Stored items
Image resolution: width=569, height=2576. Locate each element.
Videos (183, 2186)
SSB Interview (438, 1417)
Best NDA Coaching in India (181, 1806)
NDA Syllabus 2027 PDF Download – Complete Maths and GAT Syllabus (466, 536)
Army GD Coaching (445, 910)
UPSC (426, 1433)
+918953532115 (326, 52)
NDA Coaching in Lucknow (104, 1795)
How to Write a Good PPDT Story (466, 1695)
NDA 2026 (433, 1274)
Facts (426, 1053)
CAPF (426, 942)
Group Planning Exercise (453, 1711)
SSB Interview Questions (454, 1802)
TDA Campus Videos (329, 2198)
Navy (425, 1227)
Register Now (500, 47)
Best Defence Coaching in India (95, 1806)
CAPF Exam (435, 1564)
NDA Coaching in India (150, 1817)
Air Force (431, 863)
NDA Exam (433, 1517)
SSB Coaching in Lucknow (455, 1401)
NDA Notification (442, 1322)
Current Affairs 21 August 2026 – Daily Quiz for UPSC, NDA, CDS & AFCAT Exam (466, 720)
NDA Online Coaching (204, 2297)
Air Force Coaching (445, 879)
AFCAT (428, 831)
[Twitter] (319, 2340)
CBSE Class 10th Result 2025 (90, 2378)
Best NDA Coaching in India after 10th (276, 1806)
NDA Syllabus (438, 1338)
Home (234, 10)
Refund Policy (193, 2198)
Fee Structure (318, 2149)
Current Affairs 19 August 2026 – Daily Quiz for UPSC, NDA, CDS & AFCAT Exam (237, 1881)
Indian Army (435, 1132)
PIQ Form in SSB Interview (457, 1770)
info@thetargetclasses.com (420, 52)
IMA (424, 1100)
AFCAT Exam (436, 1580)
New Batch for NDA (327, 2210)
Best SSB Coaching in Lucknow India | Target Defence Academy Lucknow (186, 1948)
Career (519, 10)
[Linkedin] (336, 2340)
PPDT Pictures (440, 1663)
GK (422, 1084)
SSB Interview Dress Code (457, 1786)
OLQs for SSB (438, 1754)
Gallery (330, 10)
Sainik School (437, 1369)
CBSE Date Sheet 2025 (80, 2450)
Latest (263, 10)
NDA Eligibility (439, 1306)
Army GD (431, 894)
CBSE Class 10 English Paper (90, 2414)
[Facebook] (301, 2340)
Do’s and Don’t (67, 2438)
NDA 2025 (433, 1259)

Work item
How many of the lines above include the string "Current"? Answer with the number only.

Response area
2